Myanmar Tak Terima Bantuan dengan Target Khusus Rohingya
Oleh
Ayu Pratiwi
·3 menit baca
DEPOK, KOMPAS — Isu kelompok etnis minoritas Rohingya di Myanmar sangat kompleks dan perlu diatasi sambil bersinergi atau berkoordinasi dengan pemerintah setempat. Pemerintah Myanmar tidak menerima bantuan internasional yang ditargetkan khusus untuk komunitas Rohingya.
”(Pemerintah Myanmar menganggap) bantuan (internasional) yang ditargetkan hanya untuk kelompok Rohingya akan menimbulkan masalah lain.
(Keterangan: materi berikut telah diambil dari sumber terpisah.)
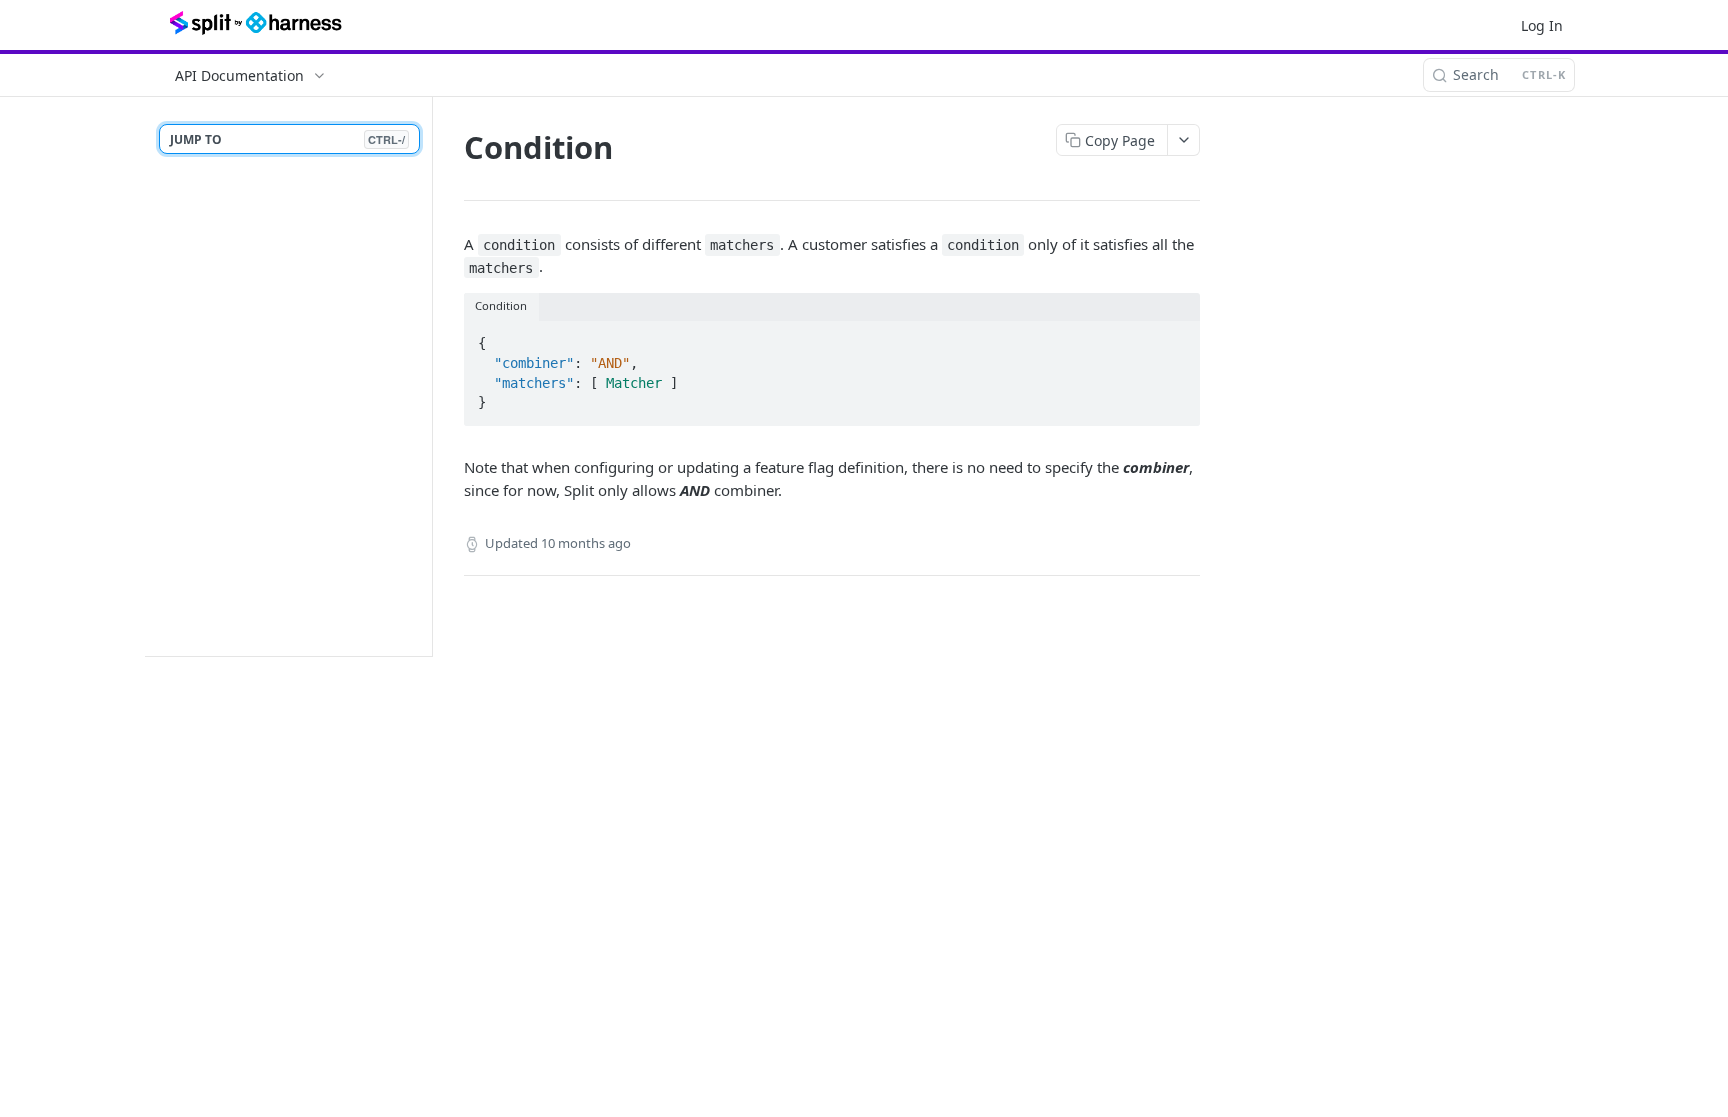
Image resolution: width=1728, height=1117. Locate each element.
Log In (1542, 25)
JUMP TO (287, 139)
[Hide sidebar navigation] (428, 376)
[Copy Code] (1176, 338)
Mereka (Pemerintah Myanmar) akan mengatakan, kita (warga Myanmar) semua sama-sama miskin, kok bantuan hanya diberikan kepada kelompok Rohingya,” ujar Iza Fadri, Duta Besar Luar Biasa dan Berkuasa Penuh RI untuk Myanmar, dalam acara kuliah umum di Universitas Indonesia, Depok, Selasa (15/1/2019).
Ia melanjutkan, bantuan itu perlu disalurkan kepada Pemerintah Myanmar terlebih dahulu dan selanjutnya mereka pula yang akan mendistribusikannya. ”Dubes Arab Saudi pernah mengeluhkan tentang bantuan berupa pembangunan masjid dan rumah sakit di Negara Bagian Rakhine yang ia tawarkan kepada Myanmar. Jangankan diberi izin, dijawab (oleh Myanmar) saja tidak,” ucap Iza.
Menurut Iza, dirinya bersama Menteri Koordinator Politik, Hukum, dan Keamanan Wiranto pernah bertemu seorang panglima militer di Myanmar. Upaya untuk melobi panglima itu tidak mudah karena ia memegang teguh pendapatnya.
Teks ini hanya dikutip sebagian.